Take measurements of the shots variation from the center of the group. Use that to estimate the standard deviation of distance from center then divide the number of shots by that standard deviation.

#### Chipperzs

##### New Member
Would this be a better calculation...

CV = (Standard Deviation of the shots distance to group center) / (the average shot distance to the group center)

#### Miner

##### TS Contributor
There is no cut and dried answer to your question as posed. You can use confidence intervals to quantify the uncertainty in both the accuracy (difference between mean and target) and precision (standard deviation). As you increase your number of shots, the uncertainty will decrease. If there is an acceptable level of uncertainty, you can calculate the number of shots necessary to reach that. In order to compare accuracy between two shooters, use a 2-sample t-test. To compare precisions, use a test for equal variances.

#### katxt

##### Active Member
Are you looking for some some way practical way to compare groups from different numbers of shots on the range, without having to resort to calculations?

#### Chipperzs

##### New Member
I fully expect to have to do some sort of calculation. I’m trying to work with one of the phone app programmers to have this additional information included with the group size (MOA) that they provide.
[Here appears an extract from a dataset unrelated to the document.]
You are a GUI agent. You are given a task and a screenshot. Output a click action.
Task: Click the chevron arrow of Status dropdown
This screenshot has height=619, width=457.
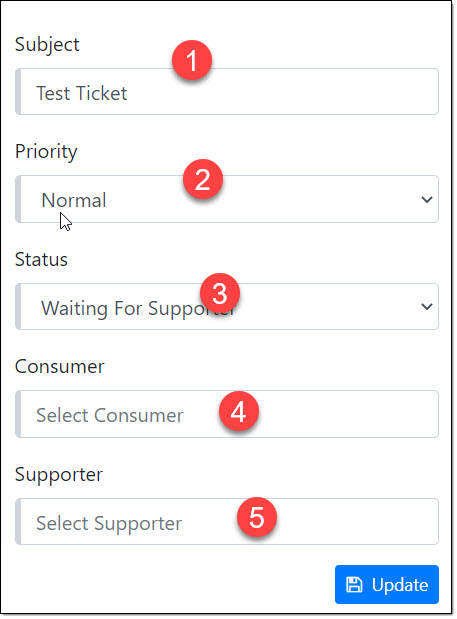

As @Miner stated earlier, a confidence level or some other attribute (maybe histogram shape?) should be included with the analysis so that a fair comparison of a 3 shot group can be made to a ten (or more) shot group.

#### katxt

##### Active Member
A phone app - that's very ingenious. Do you take a photo and the app works out the measurements and does the calculations?

#### Chipperzs

##### New Member
Yes, there are several on the market now. The one I use makes you select a couple points to calibrate distances. Then choose the point of aim, then select locations for impacts. Example is attached.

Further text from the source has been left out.